Читаем Экономика чувств. Русская литература эпохи Николая I (Политическая экономия и литература) полностью

Этот крот едва не пробрался в эпиграф к «Скупому рыцарю». Рукопись пьесы начинается со строк державинского стихотворения – именно тех, которые наиболее явно указывают на связь Державина с традицией басен о скупцах: «Престань и ты жить в погребах, / Как крот в ущельях подземельных» [Томашевский 1978: 510]. Если бы Пушкин начал этими строками последний вариант «Скупого рыцаря», могло бы показаться, что он намеревался вновь напомнить об осуждении Державиным скупости. Однако, как убедительно доказывали исследователи, пушкинские эпиграфы часто указывают на иные выводы, чем те, что по видимости вытекают из текстов, которым они предшествуют[117]. Действительно, первоначальное намерение использовать державинские строки намекает на то, что Пушкин отступает и от державинских строк, и от жанровых условностей басни.
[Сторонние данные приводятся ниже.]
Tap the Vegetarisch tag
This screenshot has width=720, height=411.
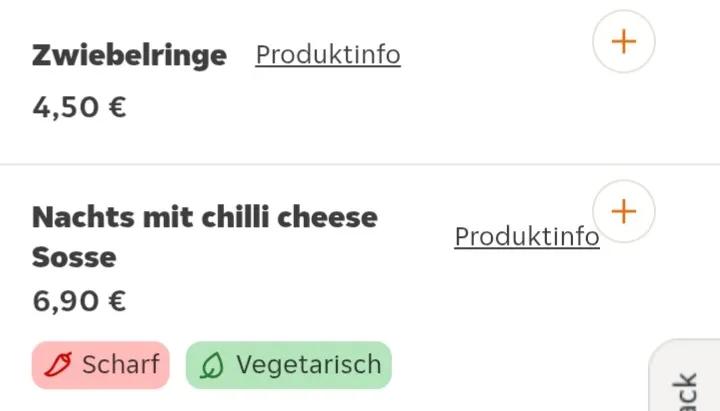(289, 365)
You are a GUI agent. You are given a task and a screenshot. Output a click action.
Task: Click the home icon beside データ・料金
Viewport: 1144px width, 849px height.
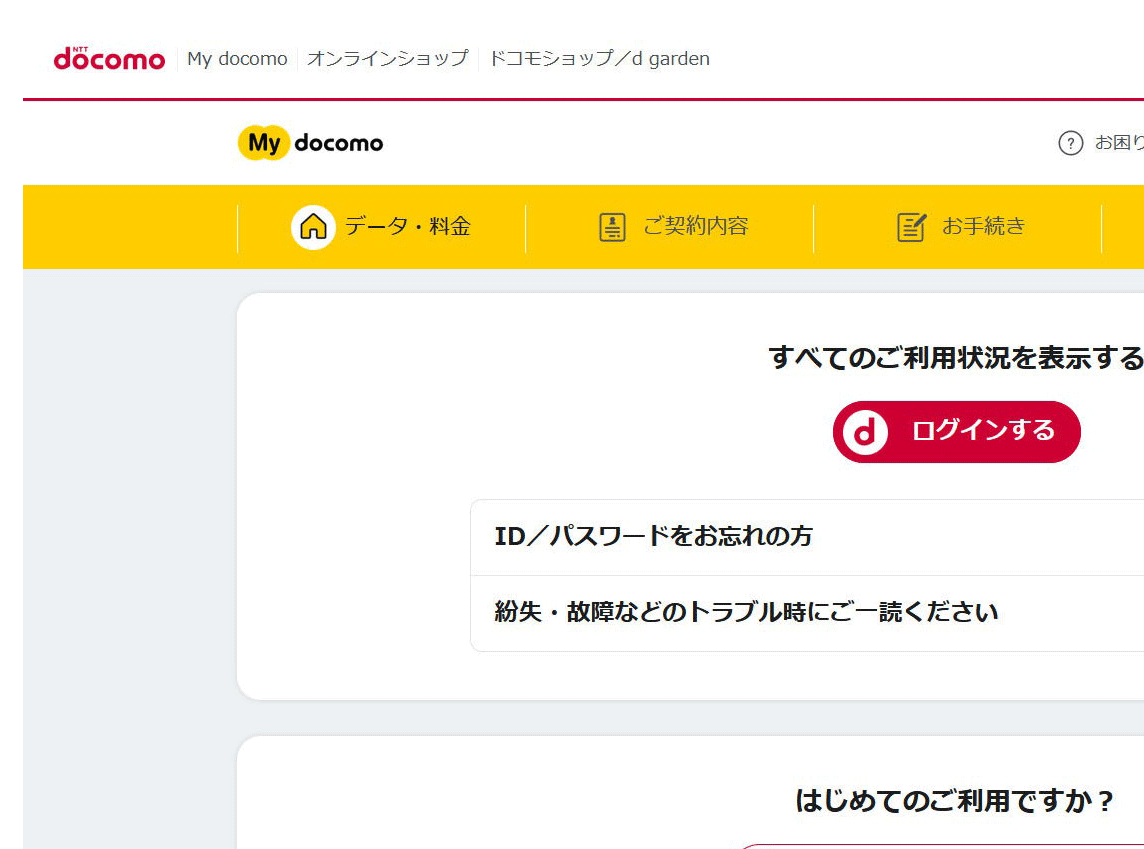(x=313, y=227)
В то время как Державин сравнивает реальное лицо с басенными скупцами, делая это с явной назидательной целью осудить нежелание делиться своим богатством с обществом, Пушкин отходит от дидактизма и обращается к акту сравнения как таковому.
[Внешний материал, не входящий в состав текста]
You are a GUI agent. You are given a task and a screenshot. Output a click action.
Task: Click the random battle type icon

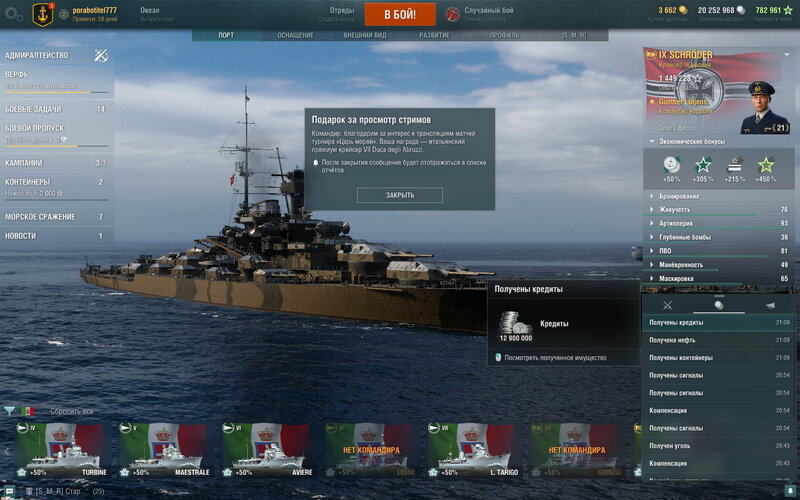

«Скупой рыцарь», созданный в Болдино в 1830 году, представляет собой пушкинскую «пробу пера» в цикле пьес[118], названных «Маленькие трагедии». Исследователи указывали, что Пушкин посвящает каждую из «Маленьких трагедий» психологическому изображению персонажа, охваченного определенной страстью [Markovich 2003: 74–75]. Предполагалось также, что, предлагая читателям сложные изображения узнаваемых литературных типов и исторических персонажей, Пушкин уходит от неоклассических к романтическим методам характеризации [Фридман 1980: 141–154; Томашевский 1960: 263]. В «Table Talk» Пушкин проясняет свое понимание этих двух модальностей, сравнивая изображения скупости в «Венецианском купце» Шекспира и в «Скупом» Мольера: «Лица, созданные Шекспиром, не суть, как у Мольера, типы такой-то страсти, такого-то порока; но существа живые, исполненные многих страстей, многих пороков; обстоятельства развивают перед зрителем их разнообразные и многосторонние характеры. У Мольера скупой скуп – и только; у Шекспира Шайлок скуп, сметлив, мстителен, чадолюбив, остроумен» [Пушкин 19496: 156–157][119]. Пушкин не воспринял романтическое понимание типа, предложенное Шеллингом и Нодье. Для него тип остается фундаментально (неоклассицистской – и безжизненной – формой создания характеров, а новаторство Шекспира заключалось не столько в создании новых типов своего века, сколько в замене типов персонажами, жизнь которых неотъемлемо связана с их сложной психологией. Хотя Пушкин писал «Table Talk» несколькими годами позже «Скупого рыцаря», его интерпретация шекспировского Шейлока как «живой» личности с многообразными противоречивыми эмоциональными побуждениями часто считается программным утверждением о том, какую цель он преследовал, изображая своего барона [Томашевский 1960:276; Долинин 2007:95]. Сосредотачиваясь на противоречивом характере барона как скупого рыцаря (для которого, согласно феодальным социальным нормам, честь и долг перед своим сюзереном и семьей превыше денег), а также на установленном им для себя моральном кодексе, исследователи часто отмечали, что это психологически более сложный герой, чем его предшественники-скупцы [Долинин 2007: 99; Evdokimova 2003: 114].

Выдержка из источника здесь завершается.